Find the string "legend" in the listing below and return each line it appears in.

------------------------

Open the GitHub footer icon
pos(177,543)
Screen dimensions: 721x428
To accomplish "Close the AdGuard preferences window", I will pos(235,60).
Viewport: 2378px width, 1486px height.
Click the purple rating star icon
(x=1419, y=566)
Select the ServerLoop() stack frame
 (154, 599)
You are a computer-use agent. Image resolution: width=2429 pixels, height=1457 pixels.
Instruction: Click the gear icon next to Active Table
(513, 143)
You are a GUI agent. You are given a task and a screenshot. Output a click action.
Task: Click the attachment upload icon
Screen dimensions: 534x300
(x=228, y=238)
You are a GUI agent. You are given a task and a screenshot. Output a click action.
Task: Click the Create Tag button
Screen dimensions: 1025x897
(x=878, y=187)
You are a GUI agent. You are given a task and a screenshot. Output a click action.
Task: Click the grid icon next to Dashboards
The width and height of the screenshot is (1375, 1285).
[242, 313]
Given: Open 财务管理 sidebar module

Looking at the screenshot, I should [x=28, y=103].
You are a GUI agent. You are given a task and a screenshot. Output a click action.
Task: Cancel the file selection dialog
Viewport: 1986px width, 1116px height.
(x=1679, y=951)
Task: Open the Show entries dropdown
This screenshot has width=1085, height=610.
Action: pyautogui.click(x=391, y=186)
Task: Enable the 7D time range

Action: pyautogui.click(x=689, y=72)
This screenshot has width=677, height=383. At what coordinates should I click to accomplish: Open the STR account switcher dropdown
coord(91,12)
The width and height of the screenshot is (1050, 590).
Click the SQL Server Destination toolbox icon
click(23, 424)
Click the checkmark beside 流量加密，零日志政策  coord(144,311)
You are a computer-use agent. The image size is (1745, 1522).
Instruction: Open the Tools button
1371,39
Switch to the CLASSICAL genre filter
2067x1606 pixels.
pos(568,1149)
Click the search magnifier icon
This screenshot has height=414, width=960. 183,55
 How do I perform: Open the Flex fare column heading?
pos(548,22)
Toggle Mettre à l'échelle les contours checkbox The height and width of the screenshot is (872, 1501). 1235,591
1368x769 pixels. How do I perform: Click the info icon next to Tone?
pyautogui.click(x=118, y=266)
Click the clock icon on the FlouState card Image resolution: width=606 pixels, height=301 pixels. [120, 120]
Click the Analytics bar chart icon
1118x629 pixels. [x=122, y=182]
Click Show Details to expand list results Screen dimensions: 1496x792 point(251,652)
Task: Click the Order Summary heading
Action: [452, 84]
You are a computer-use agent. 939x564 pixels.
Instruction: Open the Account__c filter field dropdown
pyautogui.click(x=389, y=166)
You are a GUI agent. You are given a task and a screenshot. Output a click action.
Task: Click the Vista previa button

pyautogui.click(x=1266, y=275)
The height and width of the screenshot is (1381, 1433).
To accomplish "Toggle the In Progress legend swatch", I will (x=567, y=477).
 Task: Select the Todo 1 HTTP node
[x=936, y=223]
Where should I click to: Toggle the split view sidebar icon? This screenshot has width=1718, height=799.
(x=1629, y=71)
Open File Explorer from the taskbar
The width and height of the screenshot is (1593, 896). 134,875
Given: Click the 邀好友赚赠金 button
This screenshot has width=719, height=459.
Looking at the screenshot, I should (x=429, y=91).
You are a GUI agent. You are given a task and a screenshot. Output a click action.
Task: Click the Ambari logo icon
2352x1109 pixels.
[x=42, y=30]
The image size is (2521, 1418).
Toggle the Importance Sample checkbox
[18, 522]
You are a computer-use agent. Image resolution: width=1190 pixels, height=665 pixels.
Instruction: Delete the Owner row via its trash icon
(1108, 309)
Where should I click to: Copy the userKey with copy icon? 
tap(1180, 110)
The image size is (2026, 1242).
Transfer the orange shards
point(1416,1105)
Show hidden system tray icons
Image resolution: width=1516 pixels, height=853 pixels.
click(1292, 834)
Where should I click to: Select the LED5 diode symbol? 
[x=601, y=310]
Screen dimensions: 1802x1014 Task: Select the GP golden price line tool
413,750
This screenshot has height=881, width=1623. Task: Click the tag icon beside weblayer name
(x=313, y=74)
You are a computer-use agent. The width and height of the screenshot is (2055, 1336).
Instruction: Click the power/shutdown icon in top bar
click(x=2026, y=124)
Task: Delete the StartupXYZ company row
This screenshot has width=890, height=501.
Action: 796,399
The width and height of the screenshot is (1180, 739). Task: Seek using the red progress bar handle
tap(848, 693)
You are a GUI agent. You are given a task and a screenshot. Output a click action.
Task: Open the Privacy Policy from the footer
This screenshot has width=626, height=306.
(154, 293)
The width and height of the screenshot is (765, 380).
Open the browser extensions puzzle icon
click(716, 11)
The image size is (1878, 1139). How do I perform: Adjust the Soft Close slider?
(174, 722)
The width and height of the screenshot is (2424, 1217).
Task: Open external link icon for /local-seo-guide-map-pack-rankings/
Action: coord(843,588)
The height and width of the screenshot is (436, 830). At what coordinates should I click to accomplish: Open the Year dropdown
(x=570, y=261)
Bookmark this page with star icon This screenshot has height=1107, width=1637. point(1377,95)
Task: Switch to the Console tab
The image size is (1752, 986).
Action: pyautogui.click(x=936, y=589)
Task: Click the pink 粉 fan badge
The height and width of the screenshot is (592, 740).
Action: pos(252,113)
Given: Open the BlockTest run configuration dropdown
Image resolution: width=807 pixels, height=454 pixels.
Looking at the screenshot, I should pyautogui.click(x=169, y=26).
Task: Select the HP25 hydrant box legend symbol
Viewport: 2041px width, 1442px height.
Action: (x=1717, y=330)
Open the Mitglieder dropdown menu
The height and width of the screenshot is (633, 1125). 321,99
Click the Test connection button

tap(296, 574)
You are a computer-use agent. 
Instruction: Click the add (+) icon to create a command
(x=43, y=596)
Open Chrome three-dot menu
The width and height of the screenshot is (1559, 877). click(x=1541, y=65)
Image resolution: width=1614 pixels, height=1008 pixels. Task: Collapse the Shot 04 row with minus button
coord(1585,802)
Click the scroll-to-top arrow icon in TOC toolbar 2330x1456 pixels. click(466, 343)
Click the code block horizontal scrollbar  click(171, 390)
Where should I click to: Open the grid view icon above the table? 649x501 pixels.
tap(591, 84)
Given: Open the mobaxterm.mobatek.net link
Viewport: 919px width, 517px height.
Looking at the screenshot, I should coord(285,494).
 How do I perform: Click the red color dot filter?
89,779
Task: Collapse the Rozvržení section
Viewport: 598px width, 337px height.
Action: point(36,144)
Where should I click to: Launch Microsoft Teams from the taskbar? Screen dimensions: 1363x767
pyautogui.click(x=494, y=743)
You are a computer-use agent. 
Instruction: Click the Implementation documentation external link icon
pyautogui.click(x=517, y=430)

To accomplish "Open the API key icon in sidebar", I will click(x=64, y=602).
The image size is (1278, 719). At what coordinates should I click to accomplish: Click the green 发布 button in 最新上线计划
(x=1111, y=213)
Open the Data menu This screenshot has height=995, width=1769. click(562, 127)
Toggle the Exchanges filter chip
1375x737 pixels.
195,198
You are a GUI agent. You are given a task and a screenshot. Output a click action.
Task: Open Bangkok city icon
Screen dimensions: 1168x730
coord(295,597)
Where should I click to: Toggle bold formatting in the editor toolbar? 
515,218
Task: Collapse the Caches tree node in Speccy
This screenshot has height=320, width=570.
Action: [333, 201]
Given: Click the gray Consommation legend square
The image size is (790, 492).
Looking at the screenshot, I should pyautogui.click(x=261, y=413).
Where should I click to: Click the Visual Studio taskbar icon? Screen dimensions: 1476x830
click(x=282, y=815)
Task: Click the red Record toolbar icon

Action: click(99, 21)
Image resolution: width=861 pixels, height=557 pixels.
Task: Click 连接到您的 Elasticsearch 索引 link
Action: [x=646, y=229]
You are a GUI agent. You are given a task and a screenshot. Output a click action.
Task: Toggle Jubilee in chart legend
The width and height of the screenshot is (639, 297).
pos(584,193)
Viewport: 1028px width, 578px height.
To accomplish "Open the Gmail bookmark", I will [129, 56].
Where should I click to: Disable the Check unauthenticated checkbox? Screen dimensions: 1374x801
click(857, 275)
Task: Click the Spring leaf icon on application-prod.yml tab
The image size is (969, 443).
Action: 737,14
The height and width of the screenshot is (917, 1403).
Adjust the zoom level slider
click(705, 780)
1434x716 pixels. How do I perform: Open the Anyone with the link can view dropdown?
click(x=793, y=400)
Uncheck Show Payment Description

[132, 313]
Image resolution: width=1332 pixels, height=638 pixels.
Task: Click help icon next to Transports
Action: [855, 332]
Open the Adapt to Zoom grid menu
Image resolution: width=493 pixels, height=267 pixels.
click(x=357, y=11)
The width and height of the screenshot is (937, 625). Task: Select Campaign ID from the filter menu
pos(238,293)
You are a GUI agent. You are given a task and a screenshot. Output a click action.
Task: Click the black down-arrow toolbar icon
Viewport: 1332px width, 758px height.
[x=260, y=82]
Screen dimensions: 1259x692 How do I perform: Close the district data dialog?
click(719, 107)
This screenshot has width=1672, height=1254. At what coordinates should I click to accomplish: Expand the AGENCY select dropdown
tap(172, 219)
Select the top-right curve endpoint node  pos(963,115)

------------------------

__Exercise response__.
To accomplish "Toggle the In Progress legend swatch", I will (x=567, y=477).
Task: Select the HP25 hydrant box legend symbol
Given: Click the gray Consommation legend square
Task: Toggle Jubilee in chart legend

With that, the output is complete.